Die Französischen Officiere bekamen noch an dem nämlichen Abend Kenntniß von dieser Absicht, und trafen ihre Maßregeln den Feind, der ihnen vielleicht gefährlich, jedenfalls aber höchst unbequem war, so rasch als möglich unschädlich zu machen.

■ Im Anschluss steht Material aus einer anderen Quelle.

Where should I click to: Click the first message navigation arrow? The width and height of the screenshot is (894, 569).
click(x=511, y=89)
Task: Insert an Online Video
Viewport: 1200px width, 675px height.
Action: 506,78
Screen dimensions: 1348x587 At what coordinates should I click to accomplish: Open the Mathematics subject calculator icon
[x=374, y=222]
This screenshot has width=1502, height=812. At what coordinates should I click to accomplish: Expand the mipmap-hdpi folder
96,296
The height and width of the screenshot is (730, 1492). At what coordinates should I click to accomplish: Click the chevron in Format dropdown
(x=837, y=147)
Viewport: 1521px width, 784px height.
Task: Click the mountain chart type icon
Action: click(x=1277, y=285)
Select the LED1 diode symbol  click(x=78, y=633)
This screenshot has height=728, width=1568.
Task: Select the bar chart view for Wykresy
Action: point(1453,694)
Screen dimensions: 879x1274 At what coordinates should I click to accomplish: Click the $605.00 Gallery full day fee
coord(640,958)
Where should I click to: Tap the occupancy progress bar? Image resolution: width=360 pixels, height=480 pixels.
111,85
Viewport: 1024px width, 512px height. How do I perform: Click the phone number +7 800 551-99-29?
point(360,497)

Am andern Morgen war ein Placat an den Ecken angeklebt, worin die Eingebornen gewarnt wurden sich durch irgend Eines Rede gegen die einmal bestehende Obrigkeit aufzulehnen, während man Alle mit den härtesten Strafen bedrohte, die etwas Derartiges in, den Franzosen feindlichem Interesse, unternehmen sollten. Namen waren nicht dabei genannt, aber das Ganze so entschieden gehalten, daß selbst Bruder Rowe fühlte sie seien, für jetzt wenigstens, an einer Grenze ihrer Thätigkeit angelangt, und würden wohl thun sich entweder für eine Zeitlang von dem Schauplatz Französischer Herrschaft zu entfernen, oder doch wenigstens die Sache, die sie nicht mehr aufhalten konnten, ihren ungehinderten Gang gehn zu lassen, damit sie nicht zu Schaden kämen.